Momma sits in a subdued and pale and cautious way, denying the sexual. She wants romance and feeling—Ida on a string. Besides, the movements of feeling between her and Ida have only irony and subtlety and powers of mind in them, only those—Ida has this effect on people often, and so she thinks the world lacks sexuality altogether.

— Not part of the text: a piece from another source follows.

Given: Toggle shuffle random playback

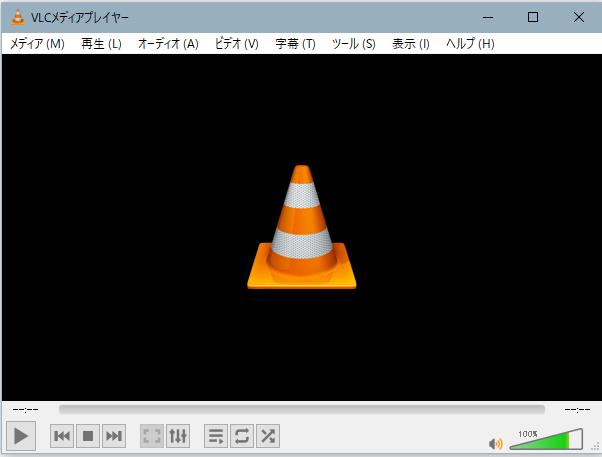Looking at the screenshot, I should [268, 436].
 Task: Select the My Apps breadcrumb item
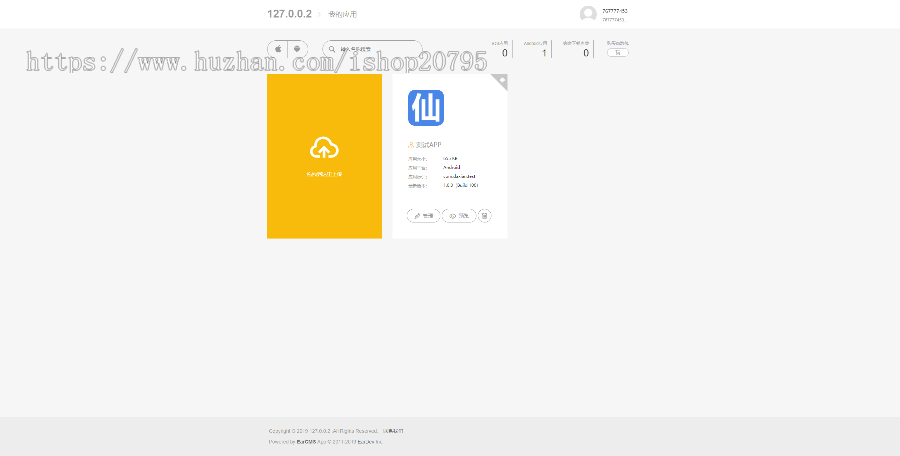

Lila says, “Oh, lifelong isn’t necessary: twenty-four hours is enough for me. Where people are concerned, I’m not demanding.”
Ida says, with a certain twisted loftiness and down-to-earth whine or complaint, “Friendship is usually taken by serious people, Lila, to be something one can rely on.”
Lila says, “I’m someone who takes chances, but I’m a big frog in a little pond. If I ask someone seriously, ‘What are you doing?,’ people don’t ever listen even to the question; I fall flat on my face. I bet that doesn’t ever happen to you. I didn’t finish college, I was too wild, but actually I know a thing or two, even if I don’t get much credit for it. Well, take the cash and let the credit go—isn’t that how you expect a Jewish woman—a Jewess—to talk?”
Ida—knowingly, lyrically—says, “If Ida Nicholson were Lila Silenowicz, she would say here, I have to catch my breath …’ ” She did an imitation of Lila’s voice—one of Lila’s voices—she captured Lila’s mocking politeness.
Lila smiled a soft, plumy smile—dovelike. Then she said, “Ida, I wouldn’t say that: I would say, Ida, you may be too much for me.”
“I’m still an amateur at being Lila Silenowicz,” Ida says with an air of modesty, of wit that isn’t modest: it’s suffocating in its confidence—its confident pleading.
Momma doesn’t want to be darling; she says darkly, restlessly, “I think I probably am a streetwalker at heart.”
“Lila!” Ida waits.
“Look at us—drinking and smoking. Wouldn’t your mother say we were like prostitutes?”
Ida is genuinely puzzled, but she is also genuinely combative—not easily put off. What she sees, though, is someone who passed from initial invitation to some depth or other of guilt. Lila doesn’t seem to Ida to have any moral sophistication (Lila feels that way about Ida). Ida doesn’t know whether to keep matters “social” or not. She says with contemptuous readiness of wit (a further mistake sensually), “Oh, Lila, you? The way you change, it’s like the life of a tadpole.”
Lila feels it’s tomboy seduction that Ida offers—Lila was never a tomboy. She doesn’t speak—she waits to see what will happen (to see what her power is here).
Ida lifts her head and sort of moves it in a nursery way, of pride and mental energy, a brightness of thought. She is convinced of her own sexuality as a matter of argument, no matter what others think.
Lila is self-willed and illiterate, cruel and unstable. She is full of rivalry and caprice now.
“Oh, Lila, you are impossible, you are so brilliant, you are adorable,” Ida says. “Isn’t she adorable?” she asks the rainy air. She is bringing Momma to heel. She is aware Momma is jealous of her.
“My momma has always admired you,” Momma says. “She thinks you probably have tastes in common; Momma thinks men are awful—all except S.L. My husband. You never can remember his name.”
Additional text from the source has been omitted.